Ferran Adrià Lawsuit Dismissed

Barcelona District Court Number Two has dismissed a lawsuit filed by the sons of Miquel Horta i Almaraz, a onetime investor in the celebrated elBulli restaurant on Spain's Costa Brava, against the restaurant's owners, Ferran Adrià and Juli Soler. The Horta heirs had claimed that the restaurateurs cheated their father when they bought out his investment, but the court fould no merit to their argument.

Horta was once described as "an eccentric Marxist millionaire." In the 1980s and '90s, he invested in everything from the Futbol Club Barcelona to both the communist and socialist parties in his native Catalonia, and he bankrolled a publishing house called Editorial Antártida/Empùries. His fellow Marxist, the Barcelona novelist and food writer Manuel Vázquez Montalbán, introduced Horta to a promising young chef from a place called elBulli on the Costa Brava, Fernando Adrià, who wanted to publish a cookbook. The result, El Sabor del Mediterraneo — The Flavor of the Mediterranean — sold little when it was published in 1993, but was ultimately influential among chefs all over Spain and beyond and helped make Adrià's name. Speaking of which, the byline for the book was the first time he described himself as Ferran, the Catalan version of Fernando, the name with which he had been baptized.

The following year, Adrià and his business partner and co-restaurateur, Juli Soler, found themselves with a problem: They had recently purchased the business part of their restaurant — but not the land or buildings — from its founders, Dr. and Mrs. Schilling, and had invested a lot of money in creating a new kitchen. The Schillings had always told them that they'd sign over the property itself to them when they decided to retire — but when that time came, they changed their minds. Adrià and Soler would have to buy the land and bulidings themselves, said Dr. Schilling, or he'd sell them to somebody else. The two didn't feel that they could walk away from the place, having just invested so much in it, but they had no capital. Then they thought of Miquel Horta.

"We went to Miquel and made him a proposition," Adrià once told me, "that he participate in our project as a partner. He accepted right away. He was our 'Mr. Humane.' He helped us very much." They bought the land and buildings and elBulli continued in its rise to become the most influential restaurant of the late 20th century and beyond.

Unfortunately, the transaction with Horta ended badly. According to Adrià, at the time that he made his investment, the company had a net worth of about 250 million pesetas and he and Soler offered Horta a 20 percent stake for 50 million — about €300,000 or $400,000. By 2005, the worth of elBulli had quadrupled, to around €1,200,000, and with Horta's consent Adrià and Soler bought back his interest for 20 percent of that figure. All appeared to be fine until 2008. Horta had developed a progressive mental illness, and in 2008, his sons announced that they were filing suit against the elBulli partners on the grounds that their father's shares had been worth as much as 20 times what he was paid, and that they had taken advantage of Horta's condition to dupe him out what was due him. 

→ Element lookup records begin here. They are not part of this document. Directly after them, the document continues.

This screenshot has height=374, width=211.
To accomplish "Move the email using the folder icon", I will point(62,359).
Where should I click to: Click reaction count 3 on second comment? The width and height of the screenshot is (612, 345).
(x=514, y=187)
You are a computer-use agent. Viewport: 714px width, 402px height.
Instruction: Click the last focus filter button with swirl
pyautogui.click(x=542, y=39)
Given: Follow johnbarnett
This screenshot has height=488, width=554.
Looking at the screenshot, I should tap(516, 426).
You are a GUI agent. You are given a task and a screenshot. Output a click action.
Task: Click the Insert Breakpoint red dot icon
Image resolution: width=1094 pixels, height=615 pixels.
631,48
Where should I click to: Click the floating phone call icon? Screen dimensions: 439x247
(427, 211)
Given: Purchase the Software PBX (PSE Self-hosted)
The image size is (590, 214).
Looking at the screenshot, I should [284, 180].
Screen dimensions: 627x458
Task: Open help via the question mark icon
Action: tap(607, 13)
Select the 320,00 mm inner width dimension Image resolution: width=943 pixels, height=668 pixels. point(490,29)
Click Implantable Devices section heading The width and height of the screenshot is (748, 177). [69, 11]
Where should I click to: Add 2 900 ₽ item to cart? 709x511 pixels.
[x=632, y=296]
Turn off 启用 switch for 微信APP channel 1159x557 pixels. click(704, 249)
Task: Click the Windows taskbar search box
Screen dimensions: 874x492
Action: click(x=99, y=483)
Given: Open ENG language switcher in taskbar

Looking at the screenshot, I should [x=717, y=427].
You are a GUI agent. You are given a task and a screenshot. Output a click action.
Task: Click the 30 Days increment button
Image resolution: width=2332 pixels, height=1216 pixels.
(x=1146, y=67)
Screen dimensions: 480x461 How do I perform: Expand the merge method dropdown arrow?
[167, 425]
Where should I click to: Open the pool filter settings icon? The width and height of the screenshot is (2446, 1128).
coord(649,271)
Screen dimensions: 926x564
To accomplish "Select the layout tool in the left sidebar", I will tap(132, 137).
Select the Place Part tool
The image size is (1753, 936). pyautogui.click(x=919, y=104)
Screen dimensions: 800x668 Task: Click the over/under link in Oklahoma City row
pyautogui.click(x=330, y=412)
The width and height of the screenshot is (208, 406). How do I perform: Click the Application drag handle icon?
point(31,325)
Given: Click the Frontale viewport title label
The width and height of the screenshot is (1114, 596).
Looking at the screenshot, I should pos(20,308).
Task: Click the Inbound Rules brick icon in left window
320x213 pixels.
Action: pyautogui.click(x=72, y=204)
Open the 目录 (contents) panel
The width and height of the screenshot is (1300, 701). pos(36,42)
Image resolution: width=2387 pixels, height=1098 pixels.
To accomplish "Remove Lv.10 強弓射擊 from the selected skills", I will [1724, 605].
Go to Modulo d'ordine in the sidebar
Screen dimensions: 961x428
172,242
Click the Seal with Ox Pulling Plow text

When I asked Adrià about the action a couple of years ago, he would say only that "The whole situation is very complicated," adding that he had had no contact with Horta for years. He sounded sad about that fact. He has always maintained that he had no idea, when he concluded his business dealings with Horta, that the man was ill, and he has said repeatedly that Horta asked his advisors at the time whether or not to go ahead with the buyout, and they encouraged him to say yes.

Adrià. whose elBulli Foundation is scheduled to open this spring on what was once the site of the restaurant, expressed satisfaction at the dismissal of the suit. "It's good to be able to begin this," he told reporters, "without having to look into the past." Horta's sons, meanwhile, have announced that they will file an appeal of the decision.